Tribune2022 Westchester County Proposed Operating Budget Released

Comments 17

  1. This budget should be proposed before Election Day !
    Democrats in this County continue to give Latimer a pass on many issues including affordable housing, homelessness etc.

  2. Nolan is like the Yankees’ pinstripes, he keeps winning because you can’t keep your eyes off of him…or stop hating on him.

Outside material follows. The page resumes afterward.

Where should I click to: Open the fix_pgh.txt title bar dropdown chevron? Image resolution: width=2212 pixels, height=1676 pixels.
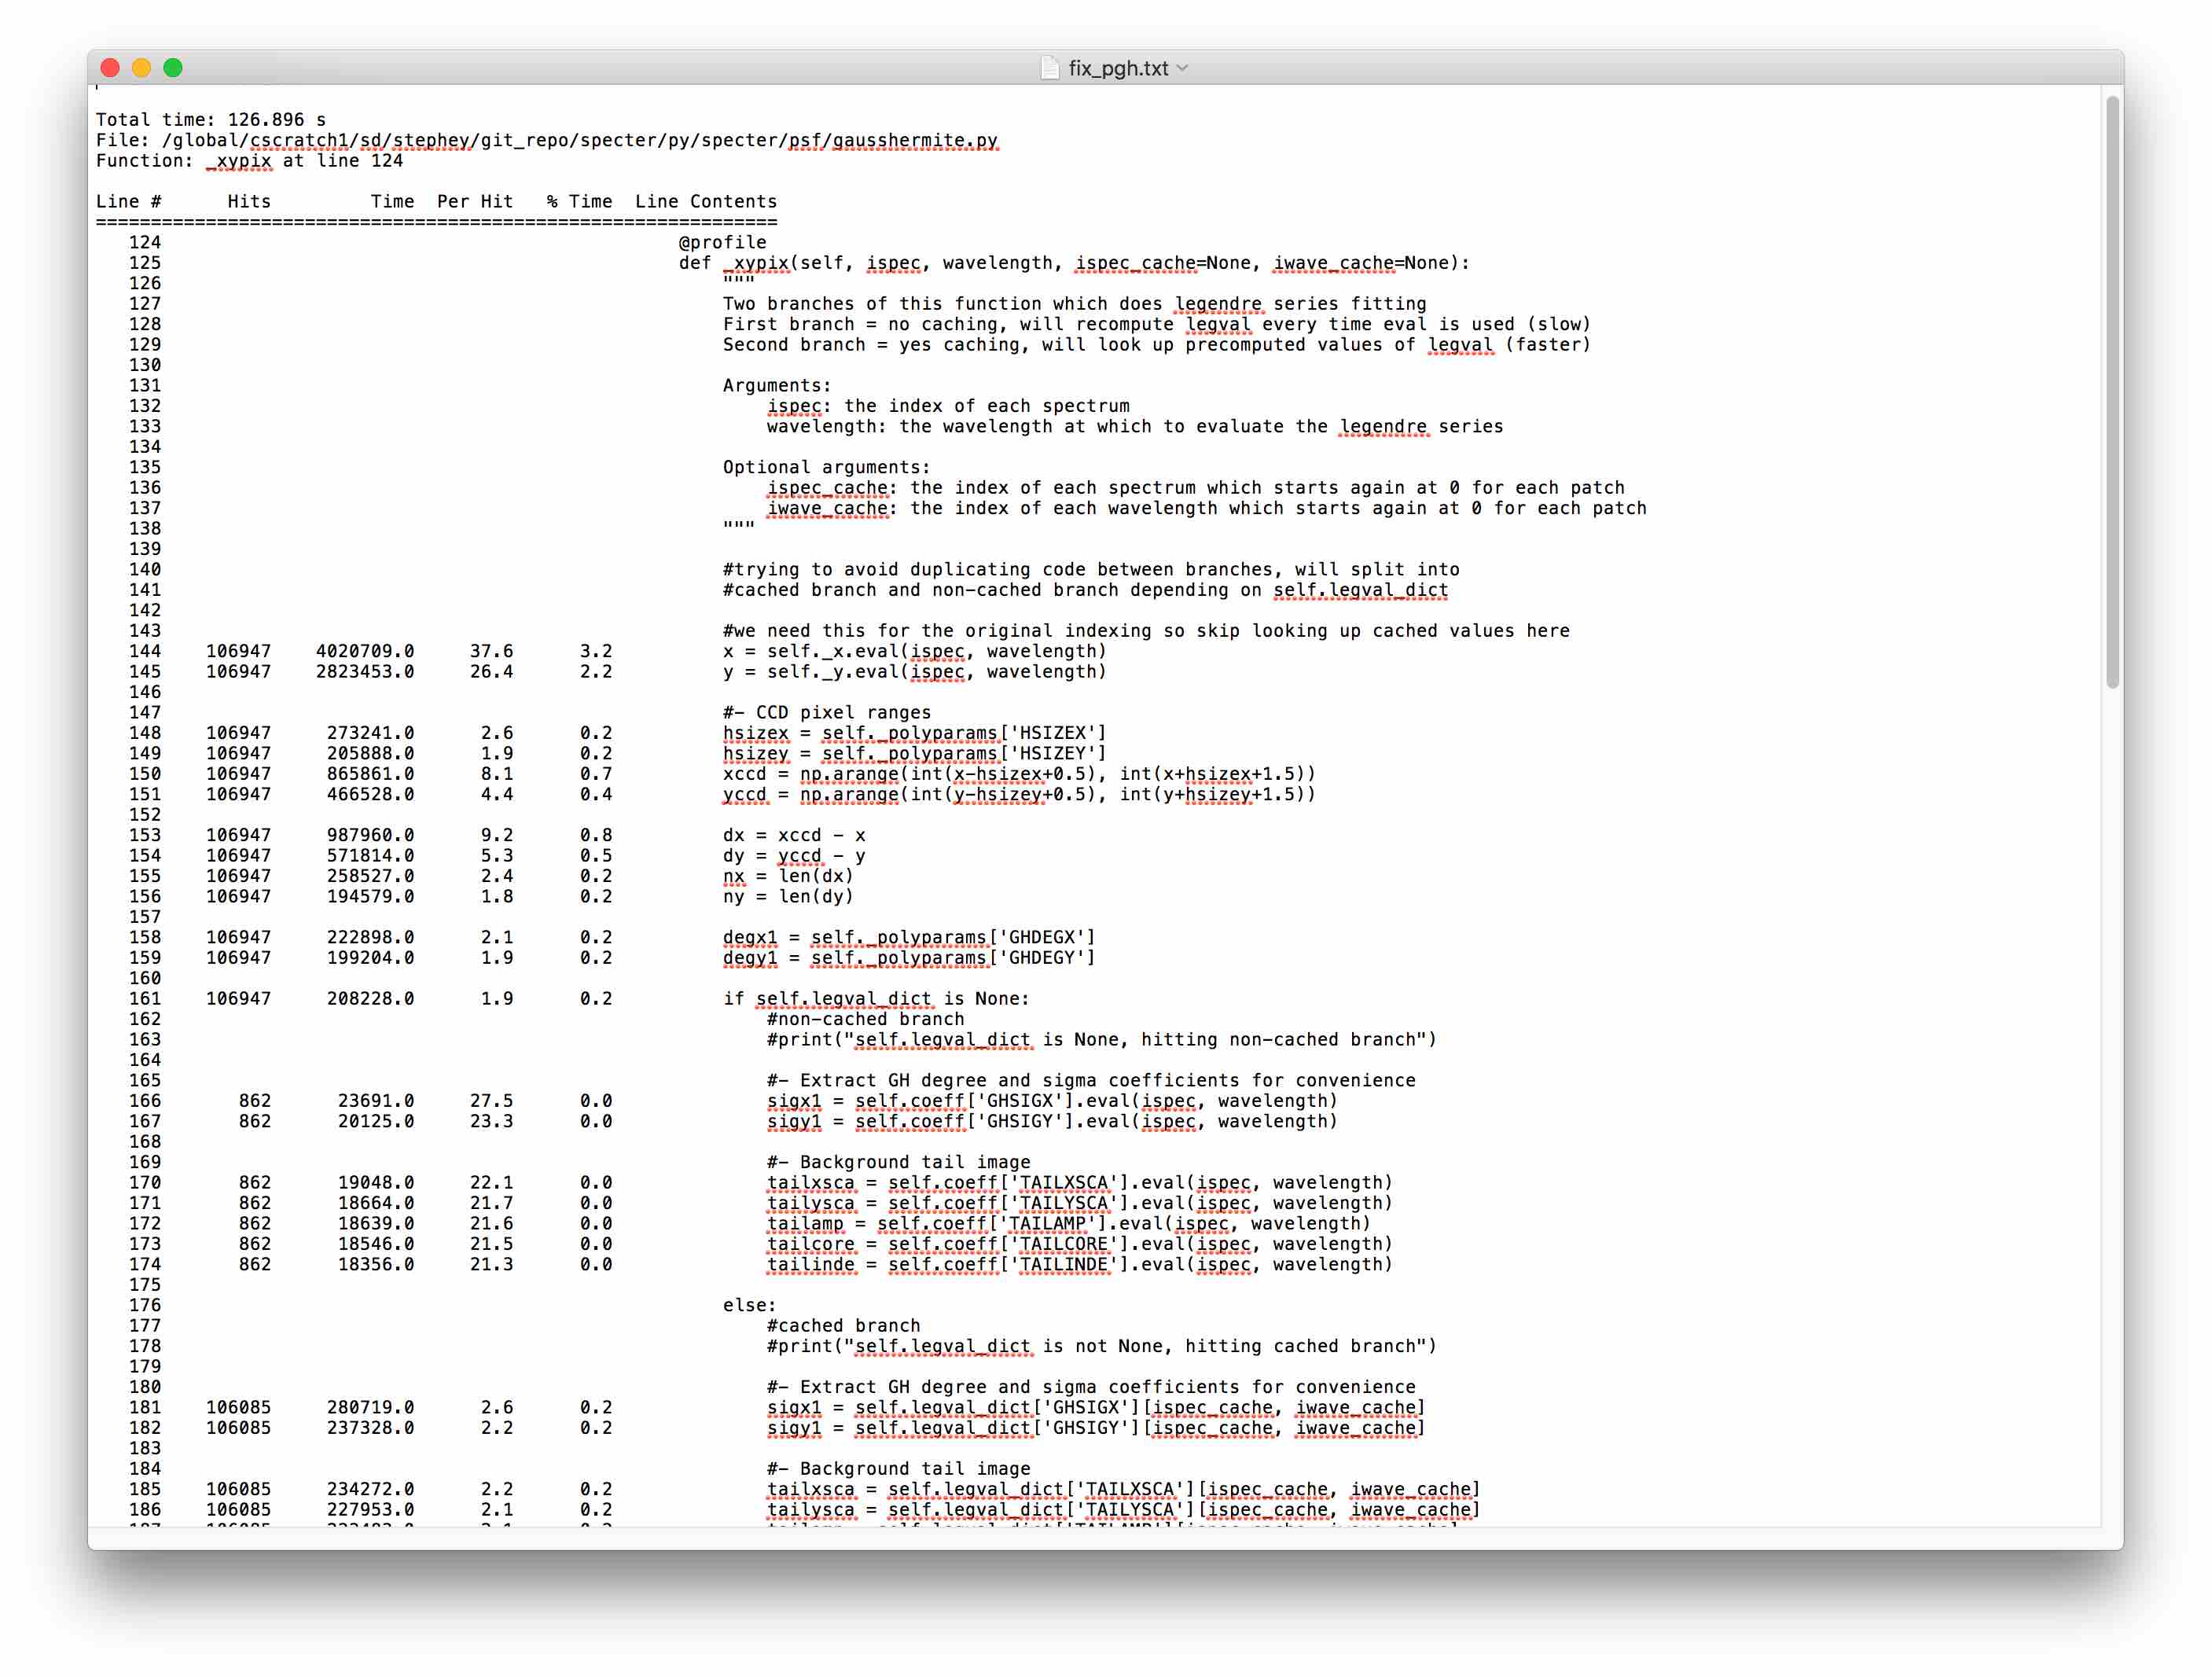(1183, 68)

    1. A lot of sour grapes Nolan haters here…..I know nothing about him, but i do know his opponent is a “woke socialist” and that is why he won. That would have been all i needed to know if i resided in his district to cast a vote. Just maybe Ruth advocating for a BLM peaceful protest in Bronxville did her in. Also, the crying still over Trump and people supporting him is lame 11 months after he left office. Get over it. I respect people who openly support Trump rather than RINOs

  3. Boy! Y’all really think Nolan is something special. The fact is he won because Ruth ran a lousy campaign. She really did nothing.

    With that being said, I’m going to keep an eye on Mr. Nolan.

    To be continued…

      1. Nolan will transform county government. He will set Latimer straight and make Jenkins irrelevant. Nolan will be the next county executive.

    1. Jimmy Nolan is a knucklehead who can’t even converse intelligently in public, private, on the campaign trail, wherever…never mind with George Latimer. No contest there…he will be lost at County legislative sessions…

      How Nolan won is a real disgrace, owing to the poor campaign that his opponent ran. In two years, I’m getting petitions signed for my dog to run against him.

      In the next two years, he will accomplish zero, but will continue to promote himself on social media, the narcissist that he is and always has been.

      1. Sour grapes. You are correct, Ruth phoned it in. The Princeton grad misunderestimated the custodian. Ruth does not deserve to be in elected office.

        1. Wow, Nolan’s people are really stretching the edges of reality. He won a traditionally Republican seat, as a Republican… calm down. He can come in all fired up, nobody cares. He’ll lose every vote 15-2 (or whatever the numbers are now) and has no knowledge of how County govt operates. A puppet for the Republican Party in Westchester who had better make sure he’s not doing legislative work on City time, a lot of eyes out there.

          Maybe his parents can whip up another Trump rally in Yonkers, under his watch this time. And please tell me that he doesn’t still live at home…

          1. And Nolan better not run his “Foundation” or food bag donations on the Yonkers taxpayers time or dime anymore. As as an elected County official, ethics do matter, and yes and all eyes and ears are in focus.

  4. Yonkers could use that $7,000,000 to pay for Pagano’s drunken sailor spending in the Fire Department. He just added back the Safety Chief positions that former Fire Commissioner Sweeney cut 7 or 8 years ago. Sweeney was a professional and cross trained other supervisors to fill this role. Now Pagano is back to his old dirty tricks feeding overtime to his pals. Boy Mike Spano sure is stupid.

    1. They’re gonna need another $7,000,000 at least to pay back all those disabled firefighters the money Fat Boy Spano illegally took away from them. I hear the number is a closer to $10,000,000. And Pagano is going to make sure there isn’t one penny left in Spano’s budget to help cover that cost. He’s “going to fuck Mike real good” now that he has the opportunity.